### Kutipan ###

JATIMTIMES - Perwakilan Ombudsman RI Jawa Timur (Jatim) mencatat adanya kerawanan praktik pungutan liar (pungli) di sekolah negeri pada momentum tahun ajaran baru. Pungli tersebut diduga dilakukan oleh pihak sekolah kepada wali murid.
Kepala Perwakilan Ombudsman RI Jawa Timur Agus Muttaqin menyebut, pihaknya menerima laporan terkait dugaan praktik pungli di sekolah hampir setiap bulan. Namun, laporan terbanyak biasanya diterima pada masa awal tahun ajaran baru.
Baca Juga : Polres Batu Tetapkan Tersangka Dugaan Tindak Asusila Santriwati di Pondok, Tapi Tidak Ditahan
"Memang, laporan terkait pungutan ini kami terima setiap bulan. Yang terbanyak itu dua hingga tiga bulan setelah SPMB selesai. Yakni, sekitar November atau memasuki tahun ajaran baru,” kata Agus Muttaqin, Kamis (22/5/2025).
Agus bilang, banyak sekolah yang berdalih melakukan penggalangan dana, namun dalam praktiknya tetap mengandung unsur pungutan. Padahal, itu bertentangan dengan Permendikbud Nomor 44 Tahun 2012 dan Nomor 75 Tahun 2016 tentang Komite Sekolah.
Dalam regulasi tersebut, sebenarnya masih ada ruang bagi sekolah untuk menggalang dana dari wali murid. Namun, itu bersifat sumbangan. Bukan pungutan yang memiliki persyaratan tertentu. Ia menegaskan, ada perbedaan mendasar antara sumbangan dan pungutan.
Menurutnya, penggalangan dana dalam bentuk sumbangan, tidak ada batas minimal nominal. Selain itu, juga tidak ada batas waktu penyetoran, dan tidak ada sanksi jika tidak membayar.
Sedangkan pungutan, ada komponen nominal tertentu, ada deadline kapan harus disetor, dan ada ancaman sanksi bagi siswa yang tidak membayar. ”Fakta yang terjadi, praktik pungutan itu ada, tapi dibungkus dalam bentuk sumbangan,” ujarnya.
Lebih lanjut, Agus juga mengkritik keras sikap beberapa sekolah yang justru fokus mencari siapa pelapor pungutan ke Ombudsman, alih-alih memperbaiki sistem administrasi penggalangan dana mereka.
Padahal, jika pelanggaran tersebut sudah masuk ke ranah hukum, pihak sekolah bisa saja terjerat hukum atau bahkan menjadi tersangka. ”Seharusnya, kepala sekolah itu berterima kasih kalau ada wali murid yang melapor tentang adanyanya pungli. Bukan justru mencari pelapornya untuk kemudian mengintimidasi,” urainya.
Ia menyebut, pungutan di sekolah ini terjadi hampir merata di semua jenjang pendidikan, yakni SD, SMP, hingga SMA/SMK negeri. Bahkan, pungutan yang dibungkus dalam bentuk sumbangan itu, selalu dikaitkan dengan syarat kelulusan atau keikutsertaan dalam ujian, yang jelas-jelas melanggar aturan.

###

Instruksi Latihan
• A. Tulis ulang bagian berita tentang pungli di sekolah, mulai dari "Ia menyebut, pungutan" dan berlanjut hingga "jelas-jelas melanggar aturan.", dengan mengganti "jenjang pendidikan" menjadi "tingkat pendidikan".
• B. Menurut berita tentang pungli di sekolah, kapan laporan pungutan paling banyak diterima Ombudsman?

### Daftar Data ###

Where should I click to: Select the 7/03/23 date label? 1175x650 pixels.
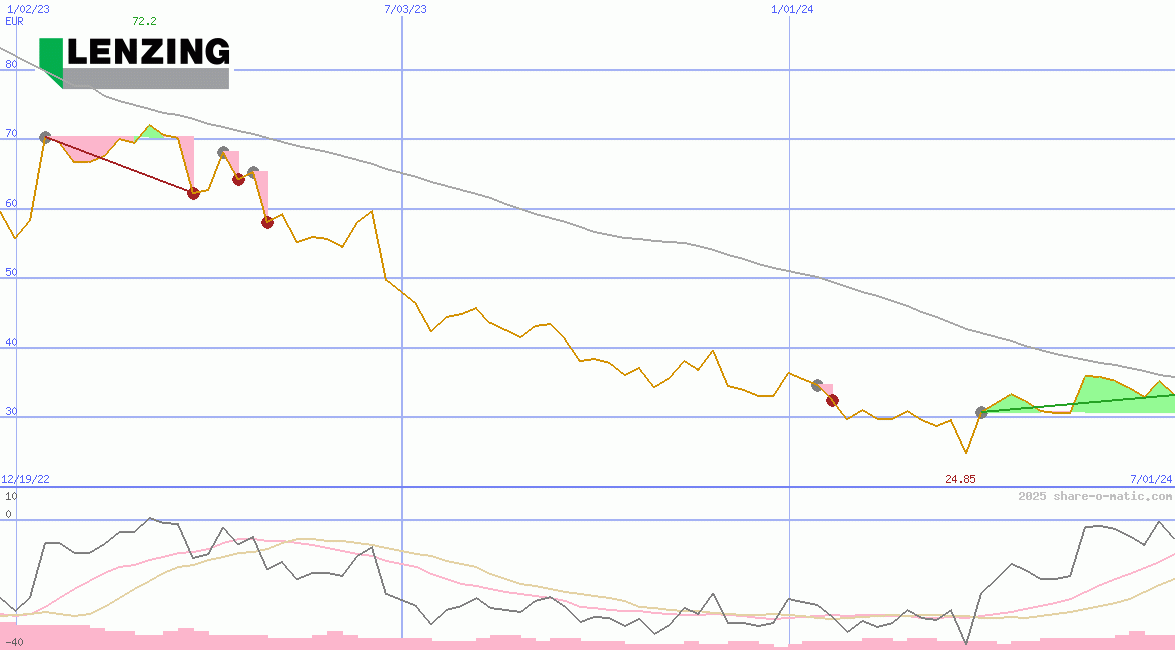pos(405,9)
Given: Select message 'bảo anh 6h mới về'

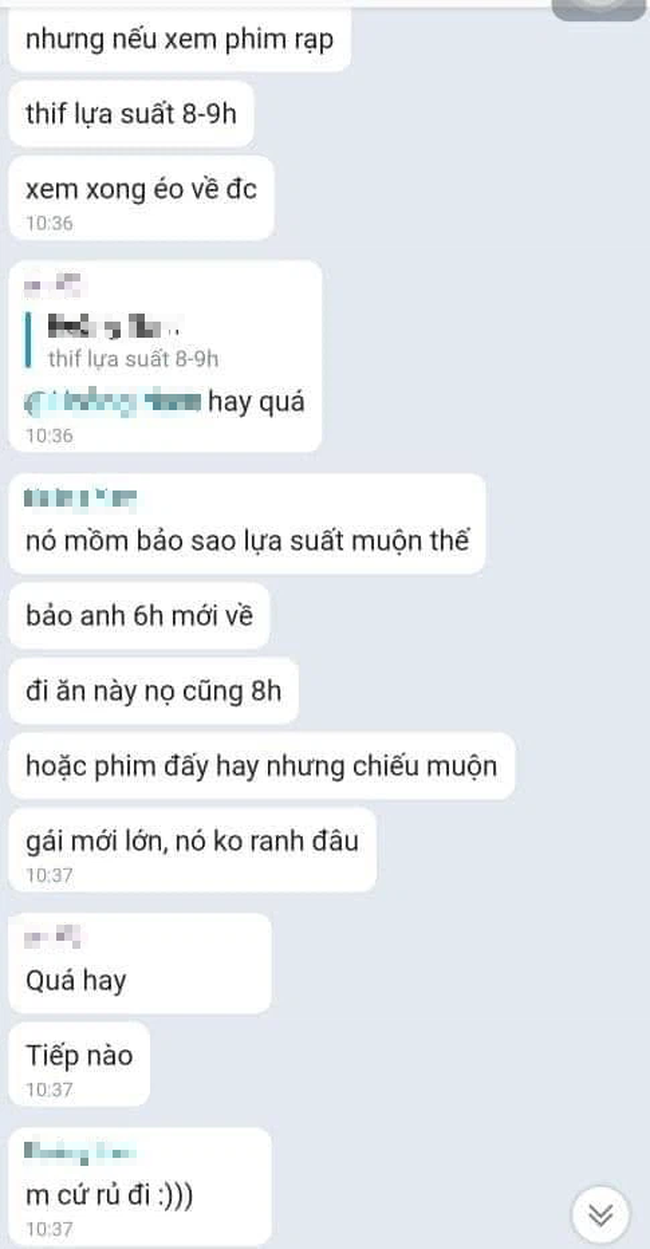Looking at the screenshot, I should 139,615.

###
### Daftar Data ###

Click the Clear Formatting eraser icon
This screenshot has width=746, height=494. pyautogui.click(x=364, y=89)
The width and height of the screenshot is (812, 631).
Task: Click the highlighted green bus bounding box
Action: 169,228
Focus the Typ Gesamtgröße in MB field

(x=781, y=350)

###

Kunci Jawaban
• A.
Ia menyebut, pungutan di sekolah ini terjadi hampir merata di semua tingkat pendidikan, yakni SD, SMP, hingga SMA/SMK negeri. Bahkan, pungutan yang dibungkus dalam bentuk sumbangan itu, selalu dikaitkan dengan syarat kelulusan atau keikutsertaan dalam ujian, yang jelas-jelas melanggar aturan.

• B. Dua hingga tiga bulan setelah SPMB selesai, yakni sekitar November atau memasuki tahun ajaran baru.